Johnson, P. J., J. M. Oakes, and D. L. Anderton. 2008. “Neighborhood Poverty and American Indian Infant Death: Are the Effects Identifiable?” Annals of Epidemiology 18(7): 552-559.
PURPOSE: Poor living conditions are posited as an underlying cause of American Indian (AI) infant mortality, which is unusually high in the postneonatal period. We explore whether the effects of neighborhood poverty on AI infant death are identifiable by using observational data. METHODS: Vital records for infants born between 1990 and 1999 to AI women in a metropolitan area (n = 4751) are linked with tract-level poverty data. A counterfactual framework, an explicit causal contrast study design, and propensity score matching methods were used.
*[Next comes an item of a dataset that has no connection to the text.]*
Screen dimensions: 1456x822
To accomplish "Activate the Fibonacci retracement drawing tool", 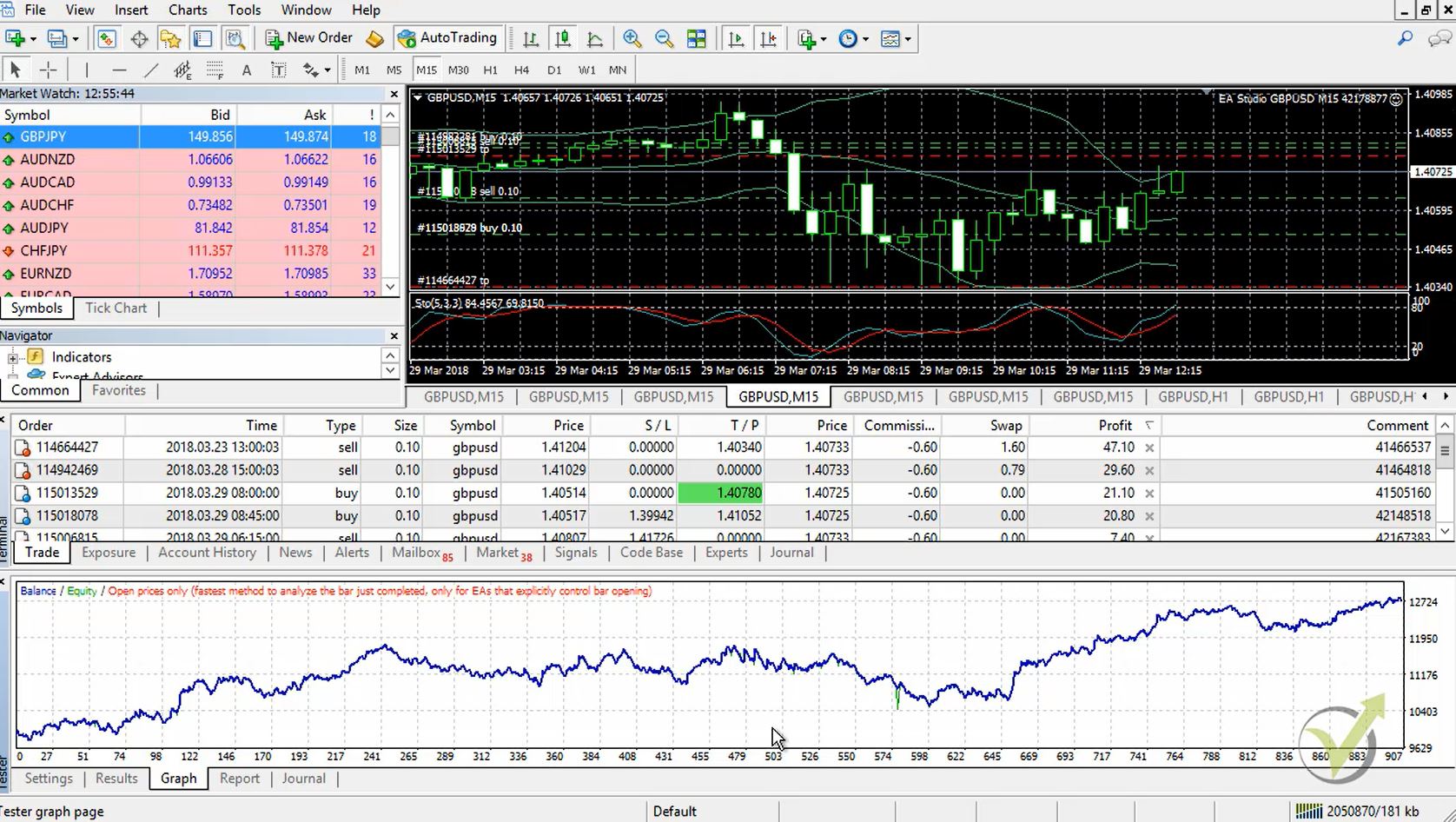I will click(x=215, y=70).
For each comparison, we created exchangeable groups by matching infants with the same probability of exposure to poverty when one was exposed and the other was not. RESULTS: Our results suggest that neighborhood poverty has little effect on AI infant death outcomes. Importantly, the study design makes transparent the challenge of identifying appropriate analytic comparison groups in studies of neighborhood poverty and health. CONCLUSIONS: Collecting additional data will likely not overcome the fact that AIs with a high probability of living in poverty rarely reside in low-poverty neighborhoods. Yet, some of them must if a meaningful counterfactual comparison is to be made and the effects of neighborhood poverty on AI infant death are to be identified.